-- INFORMATION PROVIDED --
•••••

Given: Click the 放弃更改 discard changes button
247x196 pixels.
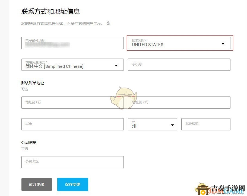Looking at the screenshot, I should (x=36, y=184).
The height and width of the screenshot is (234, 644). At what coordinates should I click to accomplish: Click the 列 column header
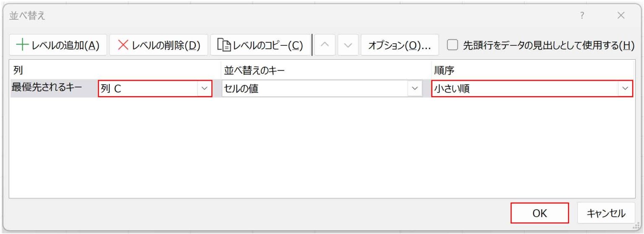(18, 70)
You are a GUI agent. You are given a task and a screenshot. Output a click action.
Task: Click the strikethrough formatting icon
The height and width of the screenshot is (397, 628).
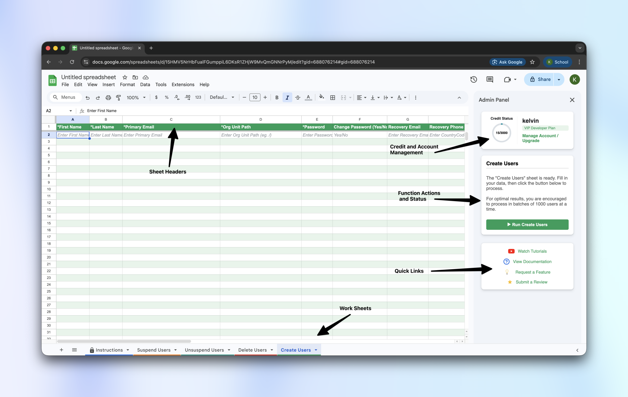tap(298, 97)
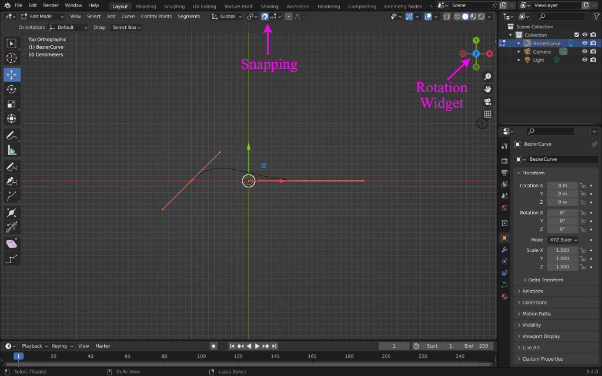Open the Edit Mode dropdown
The height and width of the screenshot is (376, 602).
tap(42, 16)
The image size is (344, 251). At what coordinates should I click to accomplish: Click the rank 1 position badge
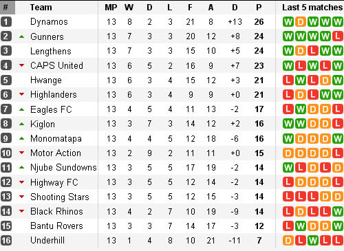6,22
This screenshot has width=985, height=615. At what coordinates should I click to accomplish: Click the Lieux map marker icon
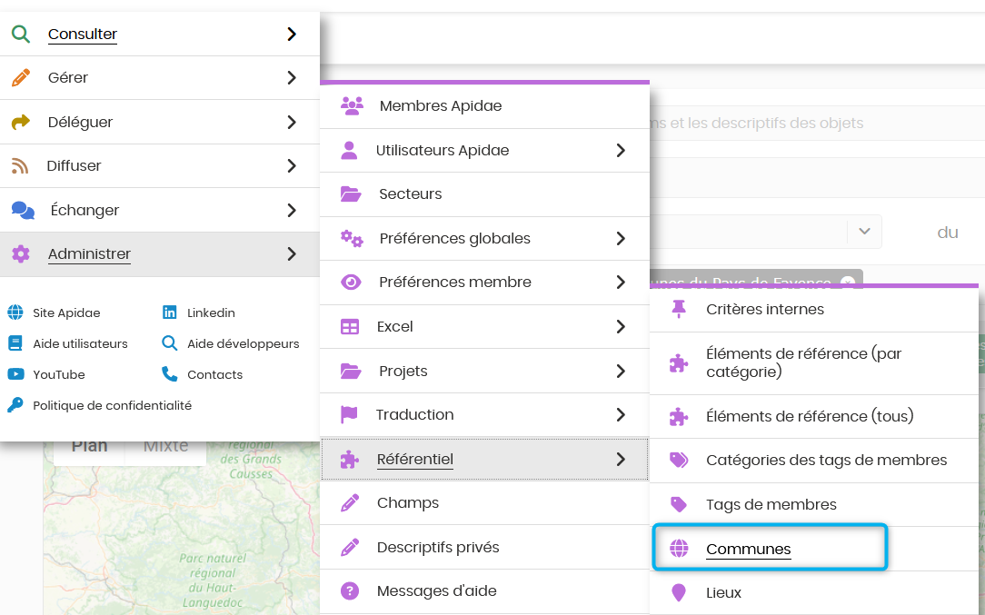679,593
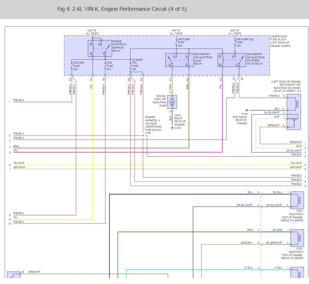Select the Air Pump SOL Fuse 15A

[x=235, y=42]

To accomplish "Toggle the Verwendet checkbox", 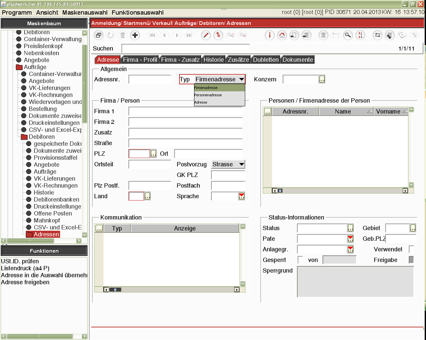I will pyautogui.click(x=411, y=249).
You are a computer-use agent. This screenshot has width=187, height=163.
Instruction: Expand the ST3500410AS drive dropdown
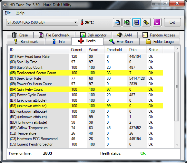[42, 22]
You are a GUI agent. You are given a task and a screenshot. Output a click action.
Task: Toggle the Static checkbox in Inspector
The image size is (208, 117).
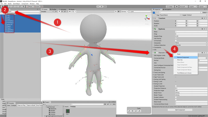pyautogui.click(x=202, y=12)
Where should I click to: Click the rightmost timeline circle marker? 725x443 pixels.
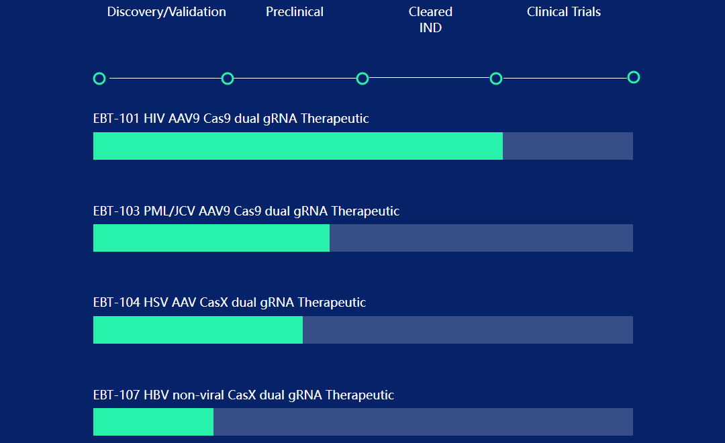tap(633, 77)
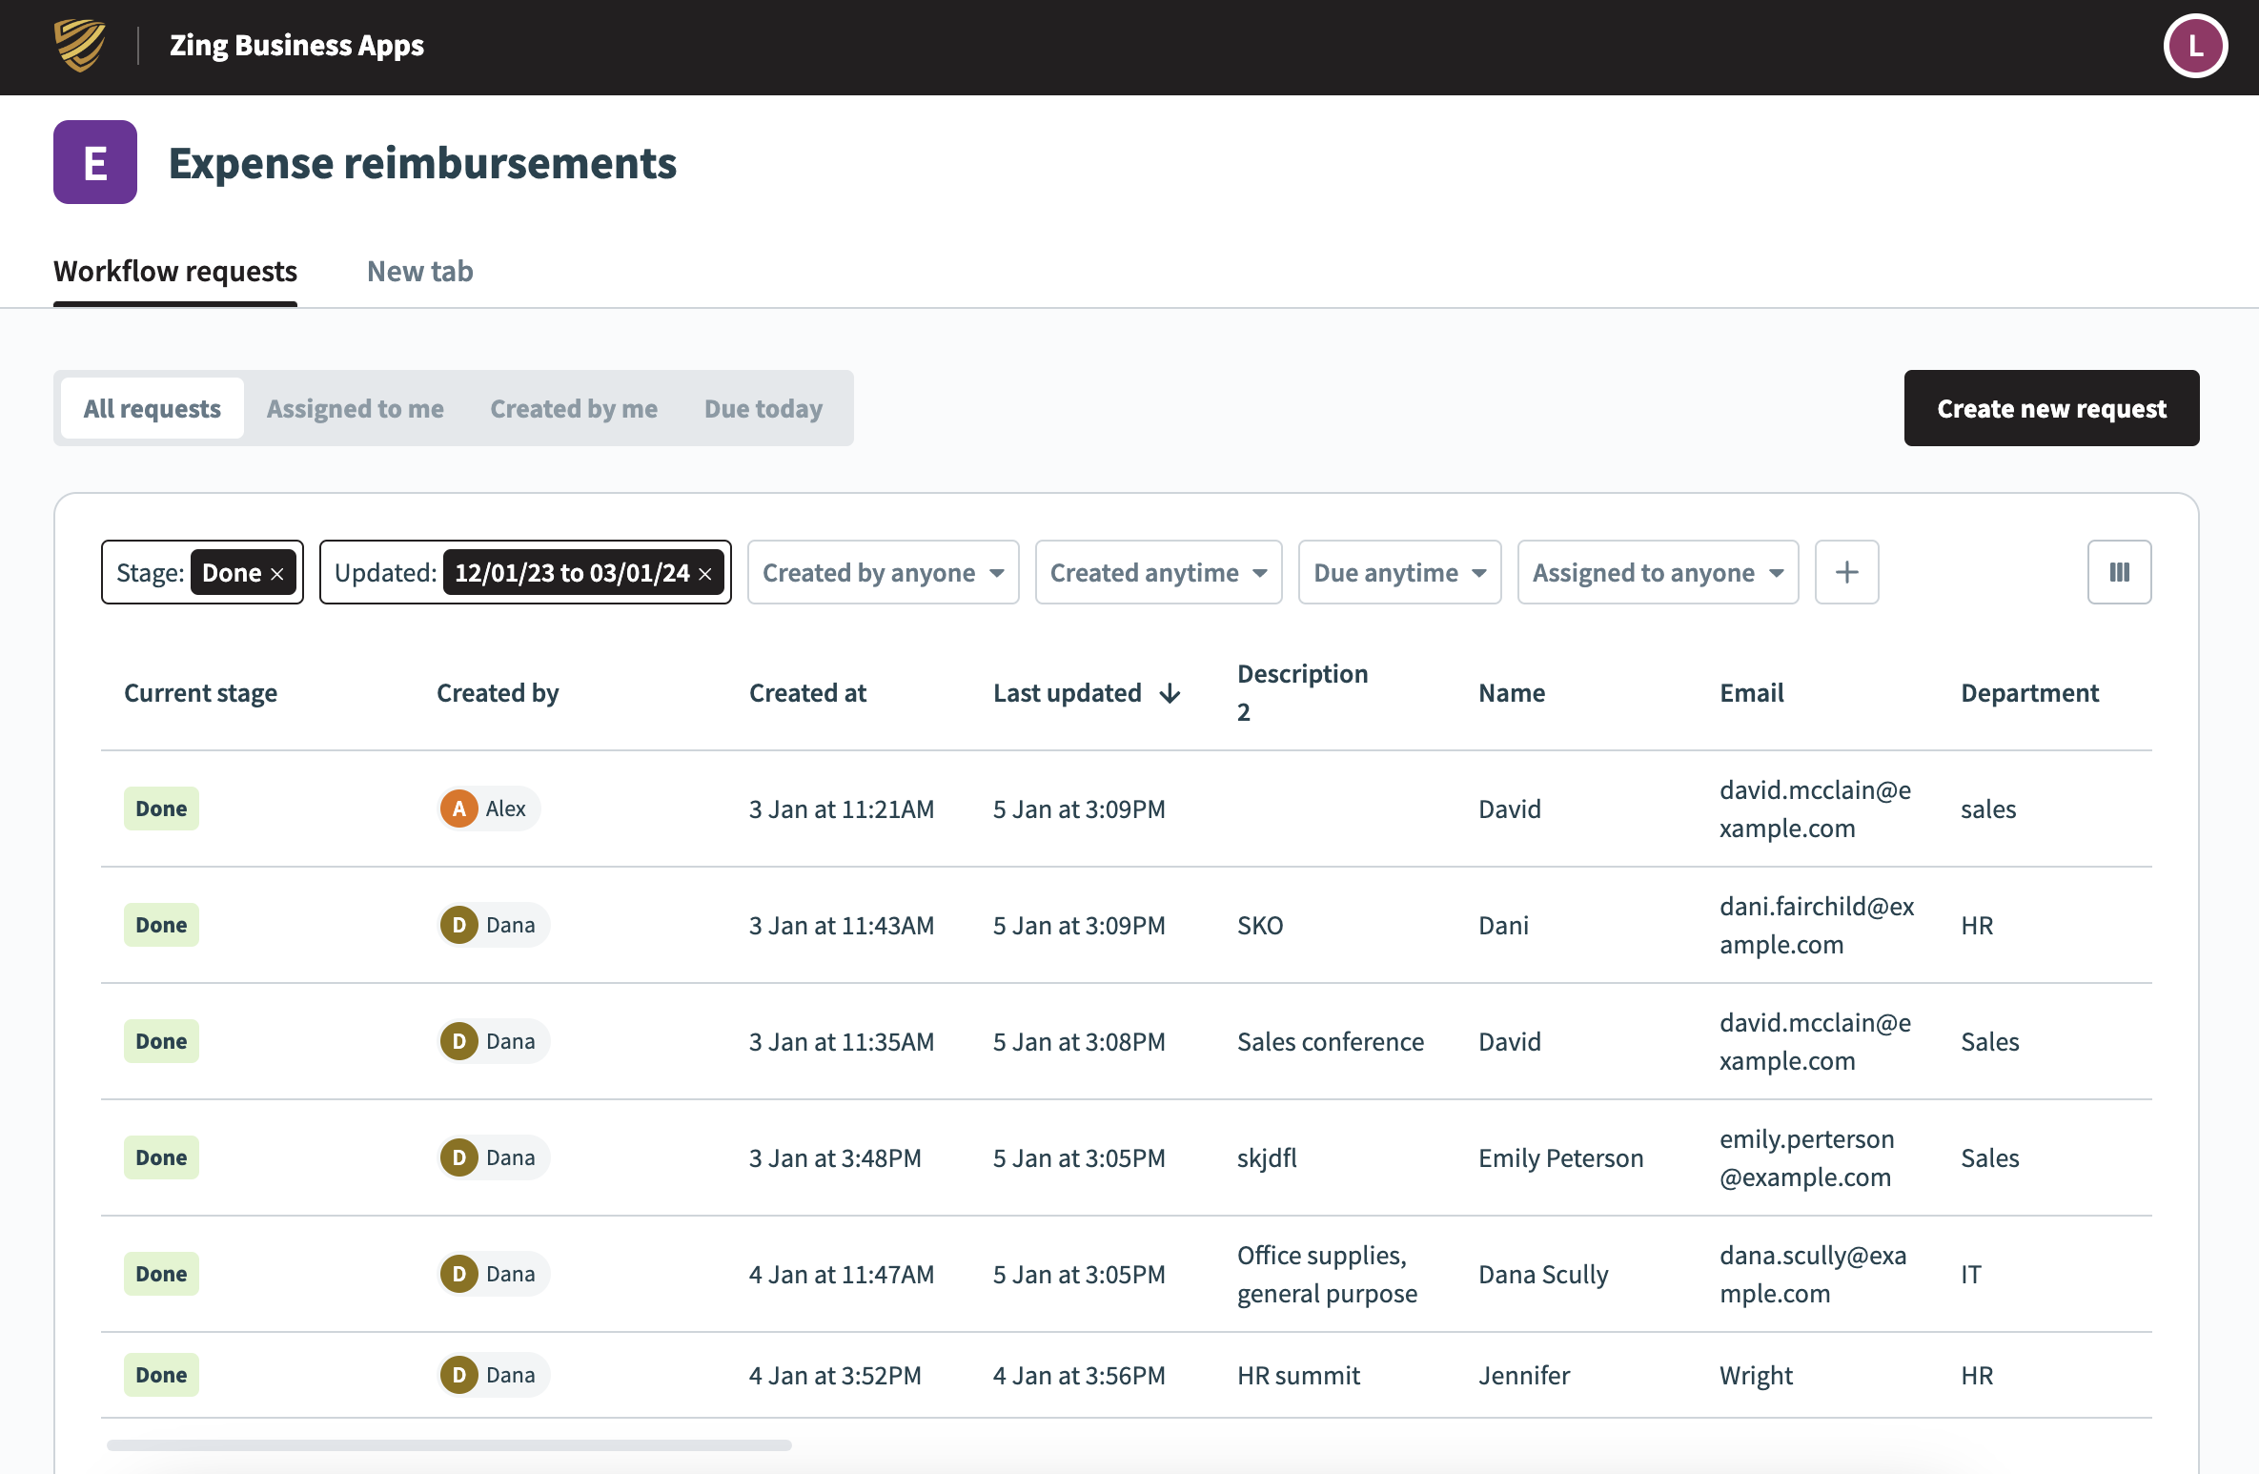Viewport: 2259px width, 1474px height.
Task: Add a new filter with the plus icon
Action: 1846,572
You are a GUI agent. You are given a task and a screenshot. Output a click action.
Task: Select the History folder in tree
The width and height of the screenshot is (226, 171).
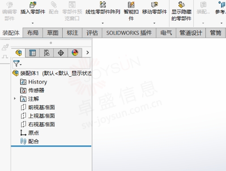pyautogui.click(x=38, y=82)
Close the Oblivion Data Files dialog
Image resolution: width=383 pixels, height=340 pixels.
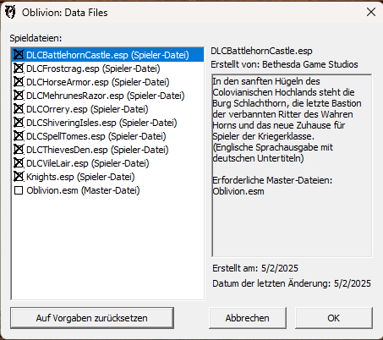coord(371,12)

•••••

-- EXERCISE DIRECTIONS --
Copy the part of the material that begins with the line containing "You are a computer-use" and runs through the end, keeping every line unchanged and leaving out the pictures.

-- THE REPLY --
You are a computer-use agent. This screenshot has width=187, height=163.
Instruction: Expand the ST3500410AS drive dropdown
[42, 22]
You are a GUI agent. You are given a task and a screenshot. Output a click action.
Task: Toggle the Static checkbox in Inspector
The image size is (208, 117).
pyautogui.click(x=202, y=12)
Where should I click to: Click the rightmost timeline circle marker? 725x443 pixels.
tap(633, 77)
Viewport: 2259px width, 1474px height.
Task: Add a new filter with the plus icon
Action: 1846,572
You are a GUI agent. You are given a task and a screenshot. Output a click action.
Task: Select the History folder in tree
The width and height of the screenshot is (226, 171).
pyautogui.click(x=38, y=82)
Close the Oblivion Data Files dialog
Image resolution: width=383 pixels, height=340 pixels.
coord(371,12)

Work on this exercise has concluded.